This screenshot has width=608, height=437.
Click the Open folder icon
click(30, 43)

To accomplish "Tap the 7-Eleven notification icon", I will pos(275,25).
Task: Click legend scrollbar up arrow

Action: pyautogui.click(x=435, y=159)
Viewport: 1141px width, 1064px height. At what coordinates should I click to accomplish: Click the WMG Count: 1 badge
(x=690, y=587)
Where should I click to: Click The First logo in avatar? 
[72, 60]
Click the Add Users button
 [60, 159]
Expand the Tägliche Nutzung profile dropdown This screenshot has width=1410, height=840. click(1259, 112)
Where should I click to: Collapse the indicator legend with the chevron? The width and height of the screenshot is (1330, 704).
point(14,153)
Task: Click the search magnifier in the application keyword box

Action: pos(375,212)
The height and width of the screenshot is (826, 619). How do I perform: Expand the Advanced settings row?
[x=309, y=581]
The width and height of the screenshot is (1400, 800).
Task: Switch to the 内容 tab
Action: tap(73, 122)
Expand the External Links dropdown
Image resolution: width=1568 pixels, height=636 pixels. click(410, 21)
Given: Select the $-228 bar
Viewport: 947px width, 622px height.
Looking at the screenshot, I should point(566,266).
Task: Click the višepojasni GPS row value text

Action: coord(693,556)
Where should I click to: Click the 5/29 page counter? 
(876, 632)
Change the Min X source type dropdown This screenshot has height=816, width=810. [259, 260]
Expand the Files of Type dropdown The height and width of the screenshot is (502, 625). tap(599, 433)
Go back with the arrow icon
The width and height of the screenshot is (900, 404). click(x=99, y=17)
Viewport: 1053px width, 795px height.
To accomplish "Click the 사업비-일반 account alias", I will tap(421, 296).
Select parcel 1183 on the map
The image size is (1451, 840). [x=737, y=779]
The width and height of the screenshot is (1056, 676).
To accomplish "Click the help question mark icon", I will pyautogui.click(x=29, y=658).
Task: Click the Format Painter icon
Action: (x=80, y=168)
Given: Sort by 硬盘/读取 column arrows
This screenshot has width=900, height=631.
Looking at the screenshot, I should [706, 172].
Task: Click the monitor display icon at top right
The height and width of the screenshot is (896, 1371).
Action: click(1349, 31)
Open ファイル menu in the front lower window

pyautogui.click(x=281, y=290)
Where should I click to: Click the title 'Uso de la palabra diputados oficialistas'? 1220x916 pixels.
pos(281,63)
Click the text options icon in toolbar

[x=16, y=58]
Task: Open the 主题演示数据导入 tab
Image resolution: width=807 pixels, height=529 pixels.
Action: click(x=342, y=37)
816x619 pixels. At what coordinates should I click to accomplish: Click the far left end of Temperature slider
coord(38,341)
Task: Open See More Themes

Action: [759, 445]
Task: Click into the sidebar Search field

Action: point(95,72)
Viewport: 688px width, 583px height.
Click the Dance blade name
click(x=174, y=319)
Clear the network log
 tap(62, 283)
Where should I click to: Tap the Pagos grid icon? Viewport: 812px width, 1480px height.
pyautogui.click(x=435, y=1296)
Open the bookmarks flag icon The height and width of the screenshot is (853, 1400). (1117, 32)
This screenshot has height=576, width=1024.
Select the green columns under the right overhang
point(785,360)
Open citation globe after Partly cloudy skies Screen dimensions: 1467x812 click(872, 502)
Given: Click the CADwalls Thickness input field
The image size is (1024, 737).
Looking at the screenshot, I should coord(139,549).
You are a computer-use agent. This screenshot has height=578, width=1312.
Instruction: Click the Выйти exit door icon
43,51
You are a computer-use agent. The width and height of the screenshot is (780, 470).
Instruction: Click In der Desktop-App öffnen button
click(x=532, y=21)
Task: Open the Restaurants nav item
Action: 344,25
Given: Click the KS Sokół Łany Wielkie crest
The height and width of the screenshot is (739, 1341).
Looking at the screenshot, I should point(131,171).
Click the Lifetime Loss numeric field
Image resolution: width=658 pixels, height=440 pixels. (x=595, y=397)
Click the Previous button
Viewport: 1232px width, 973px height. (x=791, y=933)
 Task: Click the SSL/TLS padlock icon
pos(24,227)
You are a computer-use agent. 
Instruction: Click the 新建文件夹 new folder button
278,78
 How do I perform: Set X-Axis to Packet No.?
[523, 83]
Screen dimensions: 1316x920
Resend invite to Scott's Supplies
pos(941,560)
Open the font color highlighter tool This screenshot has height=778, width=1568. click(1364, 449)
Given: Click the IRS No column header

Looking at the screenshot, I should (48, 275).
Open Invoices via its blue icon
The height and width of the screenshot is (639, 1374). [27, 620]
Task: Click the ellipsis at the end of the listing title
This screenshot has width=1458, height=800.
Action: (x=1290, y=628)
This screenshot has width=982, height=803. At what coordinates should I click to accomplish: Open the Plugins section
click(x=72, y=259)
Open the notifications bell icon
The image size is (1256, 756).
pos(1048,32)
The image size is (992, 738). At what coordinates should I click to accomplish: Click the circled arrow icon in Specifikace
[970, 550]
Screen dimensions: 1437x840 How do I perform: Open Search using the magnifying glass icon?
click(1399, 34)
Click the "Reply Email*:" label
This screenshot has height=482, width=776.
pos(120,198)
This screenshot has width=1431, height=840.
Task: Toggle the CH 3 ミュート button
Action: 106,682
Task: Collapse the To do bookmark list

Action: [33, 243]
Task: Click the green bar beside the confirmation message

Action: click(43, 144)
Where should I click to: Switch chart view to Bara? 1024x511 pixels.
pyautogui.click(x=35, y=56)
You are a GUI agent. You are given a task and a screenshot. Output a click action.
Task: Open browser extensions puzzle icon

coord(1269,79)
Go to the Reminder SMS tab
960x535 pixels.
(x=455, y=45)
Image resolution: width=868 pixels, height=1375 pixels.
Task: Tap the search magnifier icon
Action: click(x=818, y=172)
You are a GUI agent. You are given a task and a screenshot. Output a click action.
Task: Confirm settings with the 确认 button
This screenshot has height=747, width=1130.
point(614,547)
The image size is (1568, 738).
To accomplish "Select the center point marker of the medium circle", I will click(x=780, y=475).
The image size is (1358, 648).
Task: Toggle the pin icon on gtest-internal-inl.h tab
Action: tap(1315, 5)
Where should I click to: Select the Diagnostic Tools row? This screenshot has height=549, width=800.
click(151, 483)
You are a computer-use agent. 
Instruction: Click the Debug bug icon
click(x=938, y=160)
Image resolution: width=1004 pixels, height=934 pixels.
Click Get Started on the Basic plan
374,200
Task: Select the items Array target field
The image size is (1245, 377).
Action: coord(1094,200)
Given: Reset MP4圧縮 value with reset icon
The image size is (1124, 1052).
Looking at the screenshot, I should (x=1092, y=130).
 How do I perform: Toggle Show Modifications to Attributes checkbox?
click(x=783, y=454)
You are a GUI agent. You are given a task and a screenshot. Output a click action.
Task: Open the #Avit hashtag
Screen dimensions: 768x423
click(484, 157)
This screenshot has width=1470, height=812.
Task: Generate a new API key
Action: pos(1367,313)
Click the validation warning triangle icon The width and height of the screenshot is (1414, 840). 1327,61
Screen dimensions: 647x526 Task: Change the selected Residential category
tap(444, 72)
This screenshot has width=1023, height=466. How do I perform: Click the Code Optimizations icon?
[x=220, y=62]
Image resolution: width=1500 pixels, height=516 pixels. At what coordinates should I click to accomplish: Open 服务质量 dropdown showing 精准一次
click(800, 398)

◆ WORK INSTRUCTIONS
Extract every line of the entries above that contains the word "legend".

◆ FINISHED EXERCISE
Task: Click legend scrollbar up arrow
Where should I click to: Collapse the indicator legend with the chevron? The width and height of the screenshot is (1330, 704).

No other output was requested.